The Market Backdrop That Shaped It All
The wider market environment explains a lot of November’s cross-section:
- Equities paused after a strong October. Developed markets were flat to slightly higher; emerging markets lagged as the prolonged U.S. government shutdown delayed key economic releases.
- Investors rotated into defensive sectors, staying cautious around elevated growth and AI-related valuations.
- Front-end bonds rallied as markets leaned toward a possible December rate cut.
- Gold strengthened on lower real yields and safe-haven flows.
- Oil softened on supply concerns, which hurt energy-linked carry strategies.
Put simply: the macro wasn’t dramatic—but the subtle shifts mattered.
Top- and Bottom-Five Composites (MTD)

Top Performers
- Equities Value: +1.65% — benefitted from the rotation away from expensive growth.
- Equities Low Vol & Size: +1.3% — defensives and smaller names caught a bid.
- Equities Event: +1.03% — idiosyncratic catalysts continued to pay in a quiet tape.
- Credit Short Volatility: +0.79% — stable spreads supported option-carry.

Bottom Performers
- Equities Growth: –1.89% — a reset in tech/AI expectations weighed heavily.
- Equity Intraday Momentum: –1.58% — suffered in a choppy, directionless market.
- Commodity Carry: –1.46% — energy curves weakened as oil sold off.
- Commodity Liquidity: –1.05% — thinner depth, more friction—an unpleasant combination.
These results map closely to the month’s underlying narrative: defensives won, growth and energy-linked systematic trades struggled.
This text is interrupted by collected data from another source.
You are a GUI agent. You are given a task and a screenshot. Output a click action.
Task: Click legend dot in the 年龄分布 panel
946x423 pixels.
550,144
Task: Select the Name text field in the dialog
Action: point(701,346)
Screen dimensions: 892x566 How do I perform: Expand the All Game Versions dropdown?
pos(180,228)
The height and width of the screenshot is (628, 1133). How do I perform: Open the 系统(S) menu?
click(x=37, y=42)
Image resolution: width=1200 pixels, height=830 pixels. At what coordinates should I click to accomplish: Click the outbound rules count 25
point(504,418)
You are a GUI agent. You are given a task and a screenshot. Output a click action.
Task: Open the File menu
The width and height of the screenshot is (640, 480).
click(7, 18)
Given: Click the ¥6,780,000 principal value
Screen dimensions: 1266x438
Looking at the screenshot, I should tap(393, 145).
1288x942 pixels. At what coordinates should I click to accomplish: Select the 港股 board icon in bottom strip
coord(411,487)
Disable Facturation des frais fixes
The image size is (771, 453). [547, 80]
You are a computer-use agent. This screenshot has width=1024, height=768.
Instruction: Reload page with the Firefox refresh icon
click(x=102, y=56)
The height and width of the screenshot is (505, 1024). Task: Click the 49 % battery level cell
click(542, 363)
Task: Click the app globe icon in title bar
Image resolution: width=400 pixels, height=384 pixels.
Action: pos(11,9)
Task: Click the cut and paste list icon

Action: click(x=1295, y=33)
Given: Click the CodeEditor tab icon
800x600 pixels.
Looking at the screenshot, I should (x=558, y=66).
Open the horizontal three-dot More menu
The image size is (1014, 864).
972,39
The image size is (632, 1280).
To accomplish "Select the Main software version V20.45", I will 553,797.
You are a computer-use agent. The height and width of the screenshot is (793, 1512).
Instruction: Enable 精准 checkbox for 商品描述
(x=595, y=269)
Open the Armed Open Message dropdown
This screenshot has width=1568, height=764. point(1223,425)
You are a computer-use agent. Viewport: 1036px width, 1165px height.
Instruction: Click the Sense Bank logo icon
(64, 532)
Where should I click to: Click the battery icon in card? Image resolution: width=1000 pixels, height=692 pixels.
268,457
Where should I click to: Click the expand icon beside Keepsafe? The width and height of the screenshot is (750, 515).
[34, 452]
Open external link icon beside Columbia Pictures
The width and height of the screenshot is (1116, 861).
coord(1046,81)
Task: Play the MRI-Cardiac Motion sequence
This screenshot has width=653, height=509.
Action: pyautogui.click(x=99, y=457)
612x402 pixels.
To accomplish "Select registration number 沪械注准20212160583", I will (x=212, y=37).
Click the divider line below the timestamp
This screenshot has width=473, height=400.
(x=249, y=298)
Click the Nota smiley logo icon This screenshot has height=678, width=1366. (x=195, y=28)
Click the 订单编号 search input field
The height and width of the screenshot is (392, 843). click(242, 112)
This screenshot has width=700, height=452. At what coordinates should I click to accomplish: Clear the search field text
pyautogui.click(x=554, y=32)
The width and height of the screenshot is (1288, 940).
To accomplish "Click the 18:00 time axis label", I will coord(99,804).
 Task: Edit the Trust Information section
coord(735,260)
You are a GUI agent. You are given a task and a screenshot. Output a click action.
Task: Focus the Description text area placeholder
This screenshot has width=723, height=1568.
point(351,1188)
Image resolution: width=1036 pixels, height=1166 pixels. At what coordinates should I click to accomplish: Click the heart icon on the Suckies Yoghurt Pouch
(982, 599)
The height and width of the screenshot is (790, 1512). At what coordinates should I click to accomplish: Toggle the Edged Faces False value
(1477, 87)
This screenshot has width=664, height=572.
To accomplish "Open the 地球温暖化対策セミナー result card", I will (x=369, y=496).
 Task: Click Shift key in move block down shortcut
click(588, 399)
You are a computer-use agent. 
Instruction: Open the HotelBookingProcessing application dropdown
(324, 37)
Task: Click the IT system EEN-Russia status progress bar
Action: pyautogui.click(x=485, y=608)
How the Picture Looked by Asset Class
Breaking things down further:
- Credit (+0.32%) was the strongest area overall. Both carry and momentum strategies benefitted from calm spreads and supportive front-end dynamics.
- FX (+0.23%) generated steady gains from both carry and momentum.
- Rates (+0.06%) saw modest positive contributions, primarily from short-vol and trend exposures.
- Equities (0%) were a wash—strong defensive factors offset weaker growth.
- Commodities (–0.35%) lagged as gold’s rally and oil’s decline created a difficult backdrop for carry and liquidity strategies.
What It All Means Heading Into Year-End
With just one month to go, QIS performance reflects a market that is rotating, but not breaking. The big themes of November were:
- Defensive equity styles continued to regain relevance.
- Momentum remained consistently reliable.
- Growth signals cooled meaningfully.
- Commodity carry strategies became a source of drag.
- Credit and FX stayed steady contributors.
Dispersion remains moderate; factor returns are rotation-sensitive; and macro expectations around the December Fed decision are an important source of convexity.
In this kind of environment, a balanced mix of exposures—supported by calibrated hedges—continues to feel like the right positioning. The year-end picture may yet be shaped by a single macro catalyst, but for now, November told a quieter story: the kind of slow, under-the-surface rotation that systematic strategies tend to capture well, provided they're diversified, disciplined, and willing to stay patient.